Camelina (Camelina sativa, Cs) is an emerging crop for the production of biodiesel and biofeedstock. This study aims to develop transgenic plants that have the advantage of two traits: improved drought resistance and oil content. Three genes, CsMYB96A, CsMYB96B, and CsMYB96C, were isolated from camelina stem. The deduced amino acid sequence of the three CsMYB96s showed at least 93% identity with Arabidopsis MYB96. CsMYB96A, B, and C transcripts were detected in various camelina tissues. Fluorescence signal from the fusion of CsMYB96A: enhanced yellow fluorescent protein was confined to the nucleus of tobacco epidermal cells. Transactivation analysis of tobacco protoplasts revealed that CsMYB96A was a transcription activator.
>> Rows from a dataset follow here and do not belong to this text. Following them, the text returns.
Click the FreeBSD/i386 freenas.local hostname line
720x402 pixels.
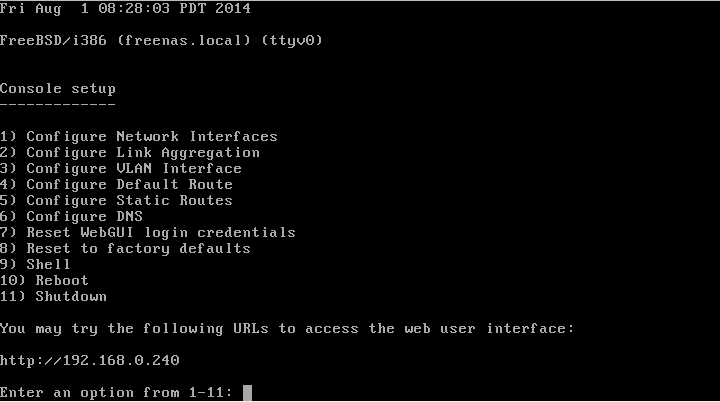click(x=161, y=40)
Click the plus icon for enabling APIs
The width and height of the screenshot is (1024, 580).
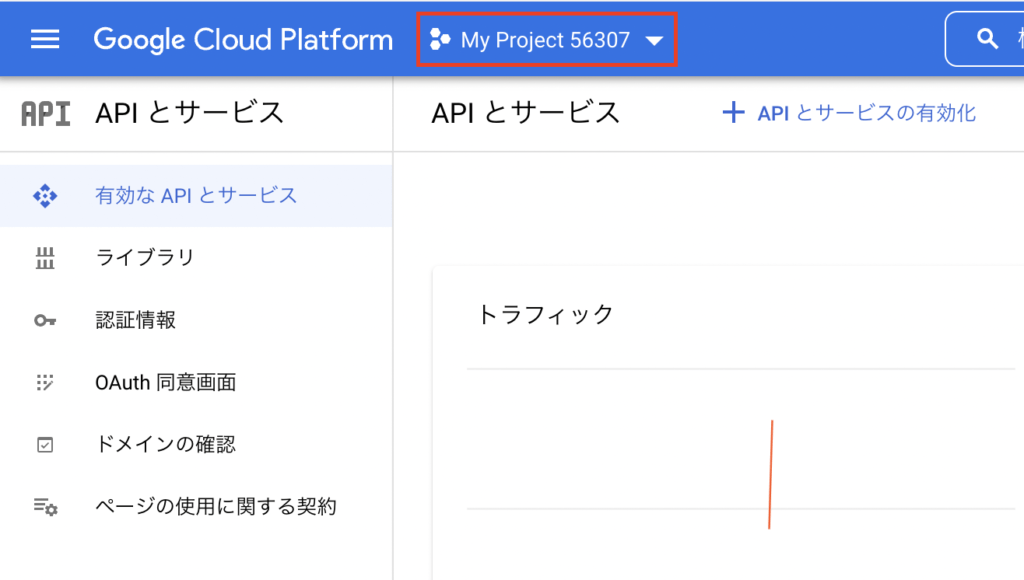pos(733,113)
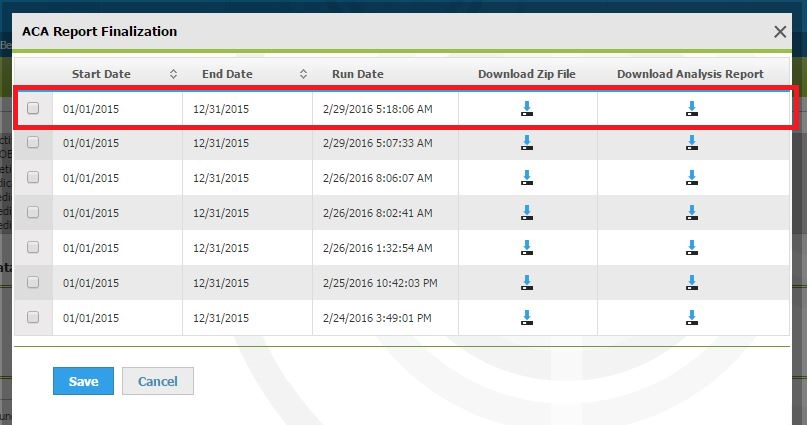Image resolution: width=807 pixels, height=425 pixels.
Task: Download analysis report for 2/24/2016 3:49:01 PM run
Action: [690, 318]
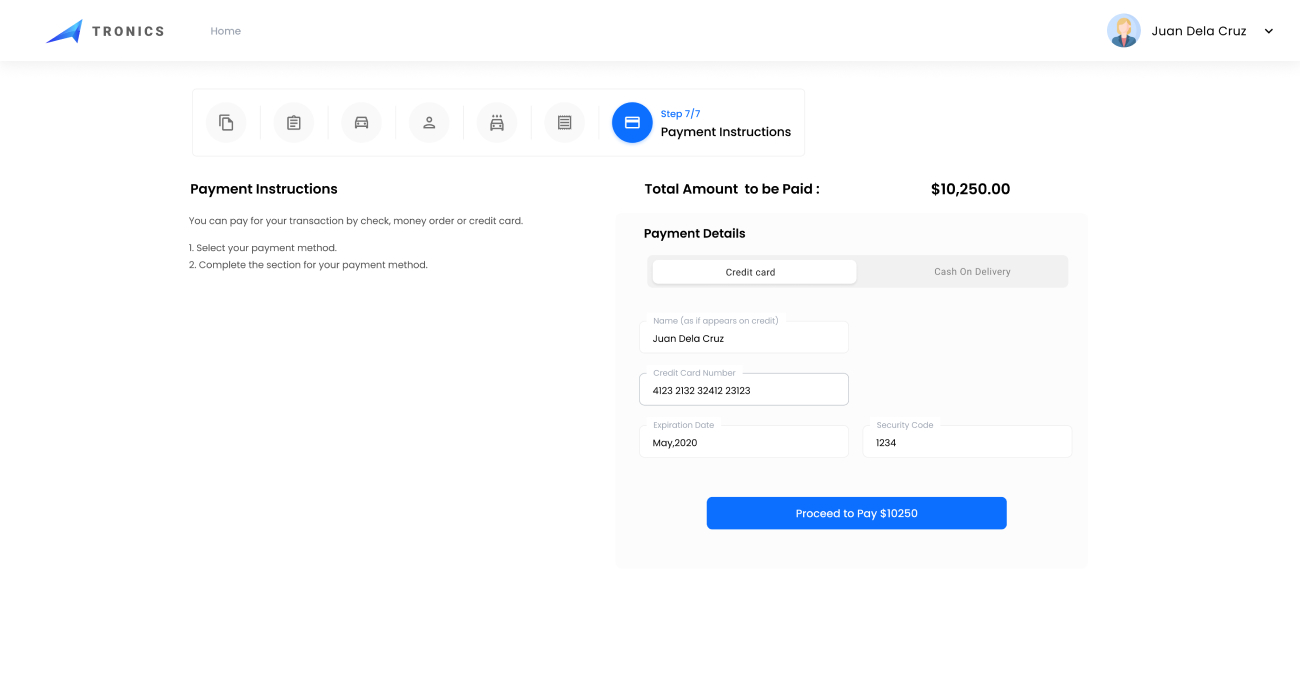
Task: Focus the Credit Card Number field
Action: [x=744, y=390]
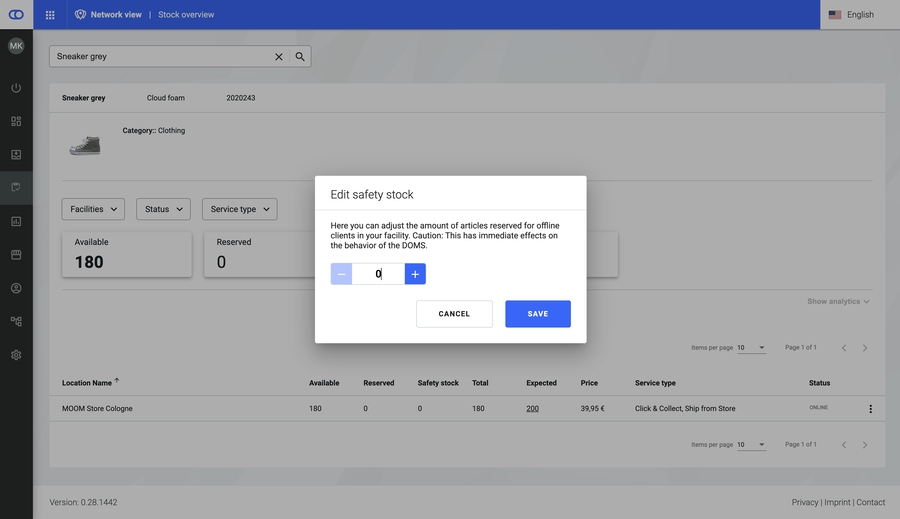900x519 pixels.
Task: Click the magnifier search icon
Action: tap(300, 57)
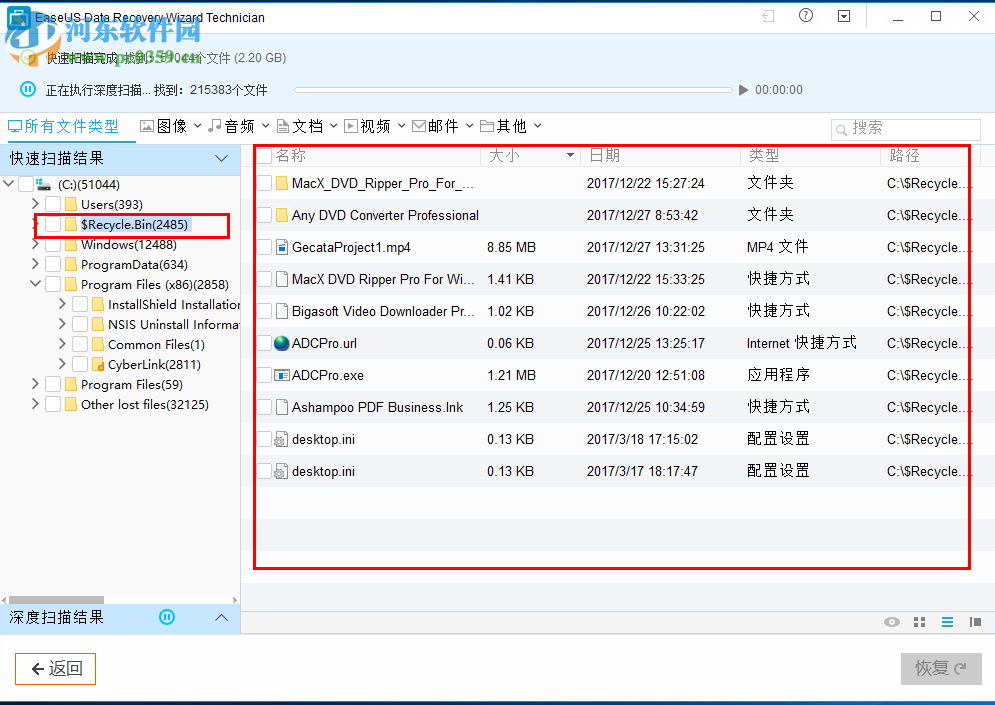Collapse the 快速扫描结果 panel
995x705 pixels.
coord(221,158)
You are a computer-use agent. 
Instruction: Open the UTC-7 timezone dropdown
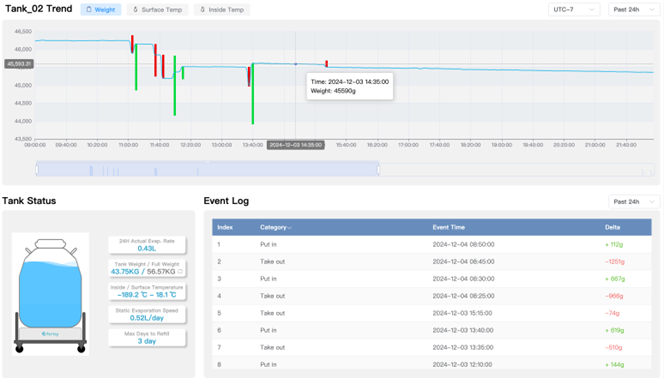pos(574,9)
Wax biosynthesis genes such as camelina β-ketoacyl-CoA synthase 2, β-ketoacyl-CoA synthase 6, β-ketoacyl-CoA reductase 1-1, β-ketoacyl-CoA reductase 1-2, enoyl-CoA reductase, ECERIFERUM 1 and ECERIFERUM 3 were upregulated approximately 2 to 120 times by CsMYB96A, indicating that CsMYB96A was involved in the activating of cuticular wax synthesis on plant epidemics. Camelina diacylglycerol acyltransferase 1C (CsDGAT1C) has been shown to increased oil synthesis genes in Arabidopsis. When CsDGAT1C and CsMYB96A were co-overexpressed in camelina, total fatty acid levels in transgenic seeds increased by approximately 21%. In addition, the transgenic camelina plants showed improved resistance to drought stress. This result suggests that the transgenic camelina can be grown to produce biodiesel and biofeedstock in arid or semi-arid lands.